Passage to read:
Academic journal article Phi Delta Kappan

Of Mind and Media: How Culture's Symbolic Forms Affect Learning and Thinking

Academic journal article Phi Delta Kappan

Of Mind and Media: How Culture's Symbolic Forms Affect Learning and Thinking

Article excerpt

Media's symbolic forms of representation are clearly not neutral or indifferent packages that have no effect on the represented information, Mr. Salomon points out. Being part and parcel of the information itself, they influence the meanings one arrives at, the mental capacities that are called for, and the ways one comes to view the world.

Mind and media are allegedly two very different entities. One is taken to encompass the very essence of humanity - intelligence, emotion, compassion, will, and creativity; the other is often perceived as the cold, impersonal, dehumanizing, dull technology of the mass production of information for mass distribution. What could be more incompatible? And yet, history, research, and experience tell us that the two are intertwined in a number of ways. In this article I will briefly explore some of the relationships between mind and media as they pertain to education.

Problem: Reproduce word for word the part of the excerpt on mind and media that runs from "Mind and media are" up to and including "pertain to education.".

Given data:
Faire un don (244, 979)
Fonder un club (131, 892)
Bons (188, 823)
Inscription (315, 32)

Completed exercise:
Mind and media are allegedly two very different entities. One is taken to encompass the very essence of humanity - intelligence, emotion, compassion, will, and creativity; the other is often perceived as the cold, impersonal, dehumanizing, dull technology of the mass production of information for mass distribution. What could be more incompatible? And yet, history, research, and experience tell us that the two are intertwined in a number of ways. In this article I will briefly explore some of the relationships between mind and media as they pertain to education.